**WHAT TO WORK ON:**
Present every line of the records as a numbered list, skipping blank lines and leaving out the pictures.

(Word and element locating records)
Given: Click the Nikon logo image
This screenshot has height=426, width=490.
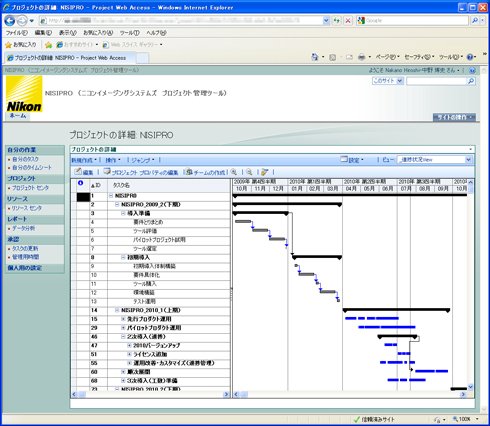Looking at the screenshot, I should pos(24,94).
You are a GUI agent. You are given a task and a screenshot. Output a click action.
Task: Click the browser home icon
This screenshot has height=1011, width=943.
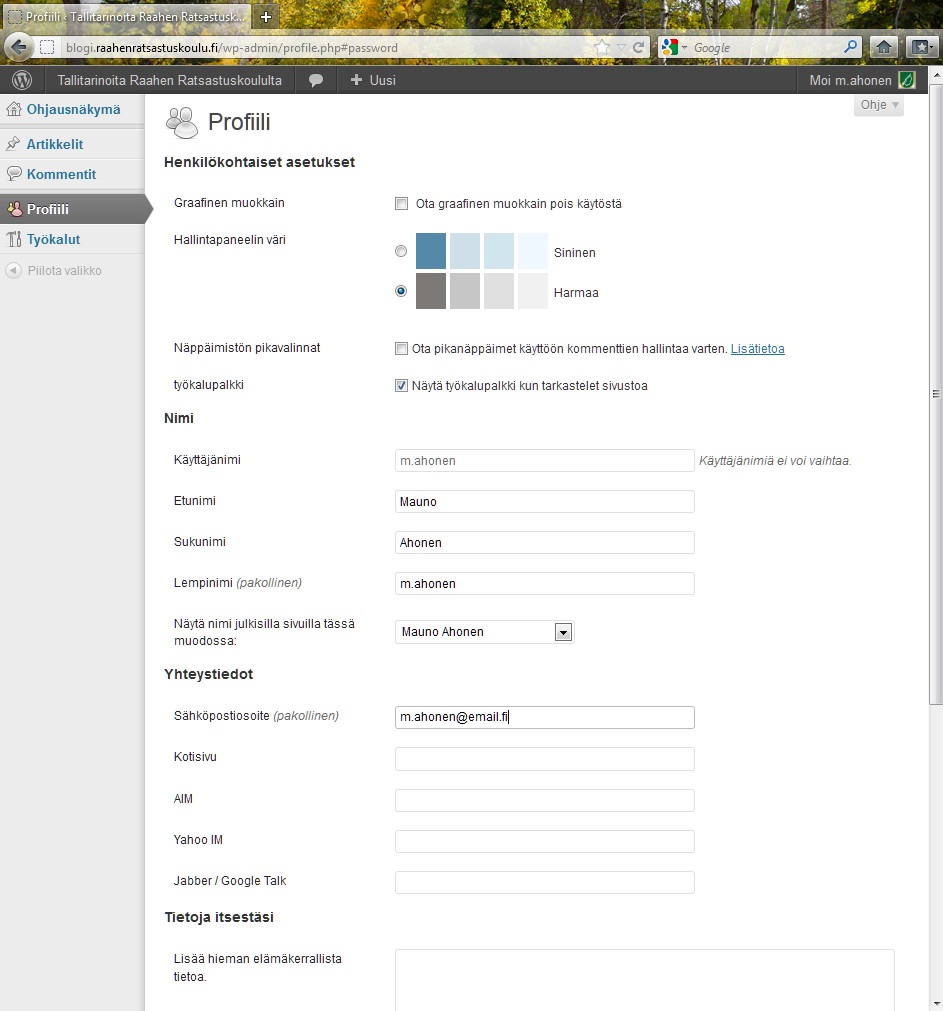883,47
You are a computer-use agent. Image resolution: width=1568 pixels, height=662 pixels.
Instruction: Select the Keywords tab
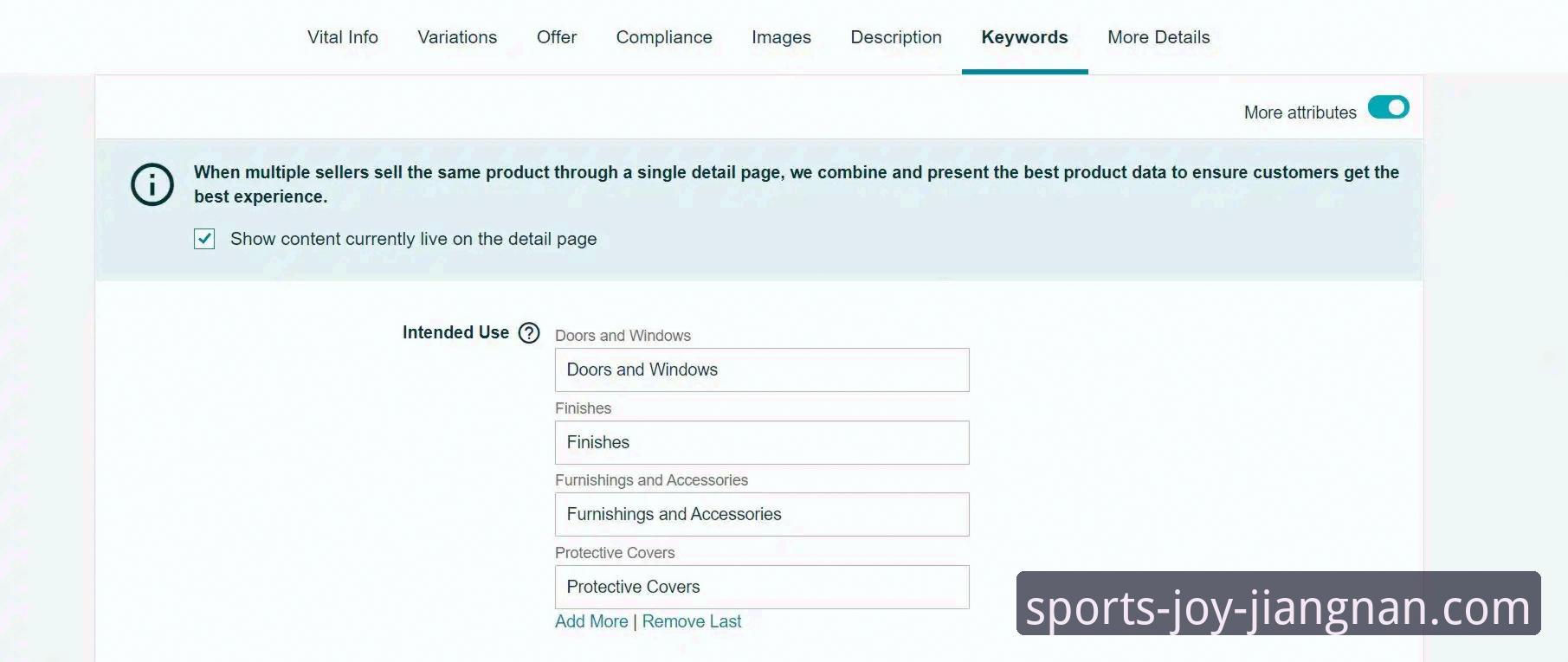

**FINAL RESULT:**
1. Given: Click the Nikon logo image
2. This screenshot has height=426, width=490.
3. Looking at the screenshot, I should pos(24,94).
4. You are a GUI agent. You are given a task and a screenshot. Output a click action.
5. Task: Click the browser home icon
6. This screenshot has height=1011, width=943.
7. 883,47
8. You are a computer-use agent. Image resolution: width=1568 pixels, height=662 pixels.
9. Instruction: Select the Keywords tab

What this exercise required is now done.